Middle School French Year 1, Grades 6-8 {Middlebury Interactive Languages Review}

Middlebury Interactive Languages sent us a subscription to Middle School French Year 1, Grades 6-8 from their French Courses to review. This is Ceesa's first year studying French, so we felt that Middle School Year 1 would be the perfect starting point for her.

What is it

Middlebury Interactive Language's Middle School French program is set up like a slide show. The student clicks on the slide and listens, answers questions, records her own voice speaking French, reads French, writes French, and practices different components as she works through the slides.
It includes;

  • authentic, simple conversations with prompts
  • application of the language in common situations 
  • multimedia activities and exercises
  • vocabulary themes
  • grammar concepts 
  • sentence structure
  • assessments 
  • provides individual progress
  • French speaking countries information
  • cultural information (history, food, and literature)
  • additional projects 

Our Experience
Ceesa worked independently four times a week for about 20 minutes a day during our review period. She would work at her own pace throughout the units. I didn't set up time constraints for how much she had to accomplish , but I wanted her to feel comfortable and competent in her understanding. So as she worked, she chose when to move forward and when to review the material. At the time of writing for this review, she was at the beginning of unit 2 (she worked on the program for 5 weeks). 

Since she worked independently, I would check in with her progress from time to time. But she is a very self-motivated learner, so I do not need to constantly watch over her. I just let her work.

After the first week, she was speaking French with one of her friends that has already taken a year of French. Her friend was very impressed with how much she knew and how well she spoke it and wondered what program she was using.

What We Think

I like that the program has the student listening to French from the very beginning. Sometimes I feel like programs do not include enough listening and every aspect of this program has French spoken.
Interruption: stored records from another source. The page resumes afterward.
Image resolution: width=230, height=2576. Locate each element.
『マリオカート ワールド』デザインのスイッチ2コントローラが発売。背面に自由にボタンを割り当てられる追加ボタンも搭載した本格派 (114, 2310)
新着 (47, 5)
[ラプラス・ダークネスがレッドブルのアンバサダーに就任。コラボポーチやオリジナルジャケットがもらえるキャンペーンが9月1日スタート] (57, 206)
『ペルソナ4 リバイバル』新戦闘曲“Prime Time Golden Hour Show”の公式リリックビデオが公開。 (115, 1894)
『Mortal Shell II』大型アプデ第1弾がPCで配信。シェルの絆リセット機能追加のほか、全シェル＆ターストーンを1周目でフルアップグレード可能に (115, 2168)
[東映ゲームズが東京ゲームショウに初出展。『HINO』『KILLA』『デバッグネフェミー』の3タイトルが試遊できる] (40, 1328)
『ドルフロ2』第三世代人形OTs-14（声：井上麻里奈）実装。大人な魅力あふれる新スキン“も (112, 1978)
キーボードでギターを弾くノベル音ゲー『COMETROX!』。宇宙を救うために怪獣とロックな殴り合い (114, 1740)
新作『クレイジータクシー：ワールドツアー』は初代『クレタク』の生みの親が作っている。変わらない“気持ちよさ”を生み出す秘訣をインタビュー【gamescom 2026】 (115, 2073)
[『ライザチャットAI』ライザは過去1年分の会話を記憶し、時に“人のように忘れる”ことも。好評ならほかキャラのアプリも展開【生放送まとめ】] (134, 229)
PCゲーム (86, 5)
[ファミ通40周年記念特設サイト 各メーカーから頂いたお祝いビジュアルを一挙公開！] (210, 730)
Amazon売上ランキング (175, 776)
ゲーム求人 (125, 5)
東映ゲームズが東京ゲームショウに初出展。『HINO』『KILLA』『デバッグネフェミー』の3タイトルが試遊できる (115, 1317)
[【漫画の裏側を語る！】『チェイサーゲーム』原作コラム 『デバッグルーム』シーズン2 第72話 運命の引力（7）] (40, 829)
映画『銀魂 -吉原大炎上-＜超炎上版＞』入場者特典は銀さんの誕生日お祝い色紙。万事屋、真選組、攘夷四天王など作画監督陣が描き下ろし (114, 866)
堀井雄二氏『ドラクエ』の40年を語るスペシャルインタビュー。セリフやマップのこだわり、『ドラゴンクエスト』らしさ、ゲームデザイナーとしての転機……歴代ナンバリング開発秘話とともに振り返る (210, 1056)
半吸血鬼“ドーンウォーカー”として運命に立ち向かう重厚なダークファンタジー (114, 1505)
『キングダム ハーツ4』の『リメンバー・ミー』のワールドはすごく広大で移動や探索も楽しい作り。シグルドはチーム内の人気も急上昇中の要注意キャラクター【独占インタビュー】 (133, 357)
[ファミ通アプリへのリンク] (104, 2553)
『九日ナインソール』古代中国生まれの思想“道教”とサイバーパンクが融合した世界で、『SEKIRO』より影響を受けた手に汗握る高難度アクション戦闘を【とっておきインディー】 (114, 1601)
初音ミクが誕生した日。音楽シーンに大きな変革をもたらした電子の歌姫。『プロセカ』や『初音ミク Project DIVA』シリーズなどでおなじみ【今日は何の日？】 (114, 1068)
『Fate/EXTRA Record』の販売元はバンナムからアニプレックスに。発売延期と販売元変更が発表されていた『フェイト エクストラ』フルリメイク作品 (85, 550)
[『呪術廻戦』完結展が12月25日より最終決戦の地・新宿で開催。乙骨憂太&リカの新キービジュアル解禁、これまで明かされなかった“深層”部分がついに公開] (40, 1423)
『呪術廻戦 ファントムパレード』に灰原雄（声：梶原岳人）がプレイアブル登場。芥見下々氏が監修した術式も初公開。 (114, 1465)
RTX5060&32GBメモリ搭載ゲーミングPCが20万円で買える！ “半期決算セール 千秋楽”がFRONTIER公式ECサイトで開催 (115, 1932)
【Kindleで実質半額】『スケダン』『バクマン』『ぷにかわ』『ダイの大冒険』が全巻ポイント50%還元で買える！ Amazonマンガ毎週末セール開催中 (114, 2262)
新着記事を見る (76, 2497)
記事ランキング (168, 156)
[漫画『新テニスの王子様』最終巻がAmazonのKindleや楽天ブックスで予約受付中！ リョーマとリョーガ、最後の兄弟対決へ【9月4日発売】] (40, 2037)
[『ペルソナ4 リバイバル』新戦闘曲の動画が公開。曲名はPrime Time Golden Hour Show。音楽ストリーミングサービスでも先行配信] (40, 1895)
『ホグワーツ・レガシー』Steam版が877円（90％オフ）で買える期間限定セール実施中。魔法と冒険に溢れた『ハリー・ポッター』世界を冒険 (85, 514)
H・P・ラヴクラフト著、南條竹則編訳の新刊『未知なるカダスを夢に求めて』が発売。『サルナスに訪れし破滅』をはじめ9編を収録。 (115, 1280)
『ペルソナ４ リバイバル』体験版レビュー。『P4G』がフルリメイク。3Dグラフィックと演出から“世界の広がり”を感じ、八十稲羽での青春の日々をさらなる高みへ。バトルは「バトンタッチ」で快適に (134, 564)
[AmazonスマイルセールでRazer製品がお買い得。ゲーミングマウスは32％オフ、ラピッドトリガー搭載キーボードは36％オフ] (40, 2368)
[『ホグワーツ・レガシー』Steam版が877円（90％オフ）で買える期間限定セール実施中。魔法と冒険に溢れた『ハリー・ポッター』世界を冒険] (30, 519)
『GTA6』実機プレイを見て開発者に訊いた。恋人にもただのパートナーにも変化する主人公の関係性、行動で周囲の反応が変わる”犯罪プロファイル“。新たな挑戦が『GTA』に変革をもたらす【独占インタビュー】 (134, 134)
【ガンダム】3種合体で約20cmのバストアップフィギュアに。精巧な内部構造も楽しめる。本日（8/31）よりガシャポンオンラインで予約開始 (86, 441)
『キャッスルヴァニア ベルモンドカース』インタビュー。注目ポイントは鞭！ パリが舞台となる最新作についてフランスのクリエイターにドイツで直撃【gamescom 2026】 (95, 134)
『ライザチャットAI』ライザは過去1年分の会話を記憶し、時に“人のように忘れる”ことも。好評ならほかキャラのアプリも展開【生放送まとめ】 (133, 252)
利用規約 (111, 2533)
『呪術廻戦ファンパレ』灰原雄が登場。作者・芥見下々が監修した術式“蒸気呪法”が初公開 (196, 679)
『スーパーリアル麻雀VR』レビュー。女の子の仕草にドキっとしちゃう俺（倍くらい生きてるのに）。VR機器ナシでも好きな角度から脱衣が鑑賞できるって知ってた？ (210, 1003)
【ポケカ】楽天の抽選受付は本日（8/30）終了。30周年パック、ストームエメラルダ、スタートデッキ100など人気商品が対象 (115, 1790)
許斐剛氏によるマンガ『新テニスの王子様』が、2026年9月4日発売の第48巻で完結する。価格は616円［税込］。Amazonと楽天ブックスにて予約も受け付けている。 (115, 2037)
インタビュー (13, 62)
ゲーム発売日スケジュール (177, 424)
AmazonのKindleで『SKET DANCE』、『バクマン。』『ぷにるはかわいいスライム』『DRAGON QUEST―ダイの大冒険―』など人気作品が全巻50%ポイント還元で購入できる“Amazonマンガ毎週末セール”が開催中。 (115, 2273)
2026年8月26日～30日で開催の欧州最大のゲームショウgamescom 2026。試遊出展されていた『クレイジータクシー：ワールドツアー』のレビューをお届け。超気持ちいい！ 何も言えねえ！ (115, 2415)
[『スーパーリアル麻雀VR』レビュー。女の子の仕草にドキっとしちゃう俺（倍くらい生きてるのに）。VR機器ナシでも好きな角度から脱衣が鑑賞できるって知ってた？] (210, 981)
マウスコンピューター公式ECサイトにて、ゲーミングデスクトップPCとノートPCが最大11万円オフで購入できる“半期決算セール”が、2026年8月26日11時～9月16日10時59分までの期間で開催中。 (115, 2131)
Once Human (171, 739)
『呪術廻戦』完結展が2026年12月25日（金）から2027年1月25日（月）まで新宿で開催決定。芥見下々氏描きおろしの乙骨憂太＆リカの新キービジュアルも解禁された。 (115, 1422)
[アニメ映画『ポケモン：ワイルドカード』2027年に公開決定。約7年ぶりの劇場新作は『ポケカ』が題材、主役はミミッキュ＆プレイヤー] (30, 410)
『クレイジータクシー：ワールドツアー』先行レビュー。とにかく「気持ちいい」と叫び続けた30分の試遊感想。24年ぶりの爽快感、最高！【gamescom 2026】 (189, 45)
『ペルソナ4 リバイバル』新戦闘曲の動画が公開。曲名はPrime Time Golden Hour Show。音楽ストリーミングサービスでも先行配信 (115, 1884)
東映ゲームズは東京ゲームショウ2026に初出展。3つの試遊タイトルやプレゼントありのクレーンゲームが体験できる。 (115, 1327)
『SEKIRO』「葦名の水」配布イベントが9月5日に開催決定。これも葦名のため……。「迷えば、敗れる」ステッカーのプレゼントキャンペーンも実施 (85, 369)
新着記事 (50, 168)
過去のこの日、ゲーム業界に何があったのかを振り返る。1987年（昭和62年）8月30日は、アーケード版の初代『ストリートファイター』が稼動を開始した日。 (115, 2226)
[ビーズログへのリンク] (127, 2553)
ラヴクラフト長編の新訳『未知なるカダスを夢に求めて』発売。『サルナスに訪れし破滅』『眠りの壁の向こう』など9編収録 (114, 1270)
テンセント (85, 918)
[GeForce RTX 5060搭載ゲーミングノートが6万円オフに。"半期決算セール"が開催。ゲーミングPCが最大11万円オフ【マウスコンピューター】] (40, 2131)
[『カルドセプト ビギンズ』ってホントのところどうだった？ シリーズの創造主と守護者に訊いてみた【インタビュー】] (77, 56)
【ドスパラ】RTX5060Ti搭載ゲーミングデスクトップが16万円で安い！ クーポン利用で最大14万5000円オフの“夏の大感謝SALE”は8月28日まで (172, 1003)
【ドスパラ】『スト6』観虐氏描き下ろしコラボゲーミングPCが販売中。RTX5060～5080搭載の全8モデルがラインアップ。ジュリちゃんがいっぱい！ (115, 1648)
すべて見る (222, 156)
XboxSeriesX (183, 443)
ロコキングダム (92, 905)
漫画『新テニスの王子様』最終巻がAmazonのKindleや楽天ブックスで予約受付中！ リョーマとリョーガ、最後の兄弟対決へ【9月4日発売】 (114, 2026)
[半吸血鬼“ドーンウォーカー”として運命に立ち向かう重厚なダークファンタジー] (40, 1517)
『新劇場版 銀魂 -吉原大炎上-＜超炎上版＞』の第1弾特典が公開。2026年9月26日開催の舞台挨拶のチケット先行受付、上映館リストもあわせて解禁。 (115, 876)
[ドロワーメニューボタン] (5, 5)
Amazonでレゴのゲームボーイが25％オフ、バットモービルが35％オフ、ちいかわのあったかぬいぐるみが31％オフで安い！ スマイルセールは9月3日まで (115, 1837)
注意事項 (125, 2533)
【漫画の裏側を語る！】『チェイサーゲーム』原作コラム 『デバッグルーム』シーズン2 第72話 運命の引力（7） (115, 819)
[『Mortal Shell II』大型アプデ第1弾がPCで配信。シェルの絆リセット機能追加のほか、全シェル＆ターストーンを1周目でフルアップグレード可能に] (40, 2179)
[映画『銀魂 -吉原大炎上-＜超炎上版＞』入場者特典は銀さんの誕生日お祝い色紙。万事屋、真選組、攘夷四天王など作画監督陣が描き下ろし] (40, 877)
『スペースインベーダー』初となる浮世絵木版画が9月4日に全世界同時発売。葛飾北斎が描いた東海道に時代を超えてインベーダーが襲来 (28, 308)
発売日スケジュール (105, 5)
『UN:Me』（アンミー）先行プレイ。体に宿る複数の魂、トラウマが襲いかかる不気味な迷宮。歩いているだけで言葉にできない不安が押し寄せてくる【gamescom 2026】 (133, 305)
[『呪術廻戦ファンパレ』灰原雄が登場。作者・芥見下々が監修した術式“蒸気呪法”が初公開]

Ceesa reports that she likes how the program is set up because she has not found a language program that has worked for her. "Middlebury gives me the vocabulary to listen to and then there are exercises to do, so that I am actually working with the words. The talking station helps me compare how I say the words to how I should say them. Repeating the words helps me to remember them."

In Unit 1, there was a conversation between a new girl and a boy asking her out on a date. Personally, for our family, we would have preferred a different context for conversation. However, that is our thoughts and may not have any bearing on another family.


We recommend Middle School French 1 for those of you who want to learn French or have a child that wants to learn French without the need for additional teaching from a parent or someone else.


Ceesa will continue using the program as her main French course 4 times a week until she completes the it.

Wishing you homeschool blessings,

Click here to read more reviews from Schoolhouse Review Crew.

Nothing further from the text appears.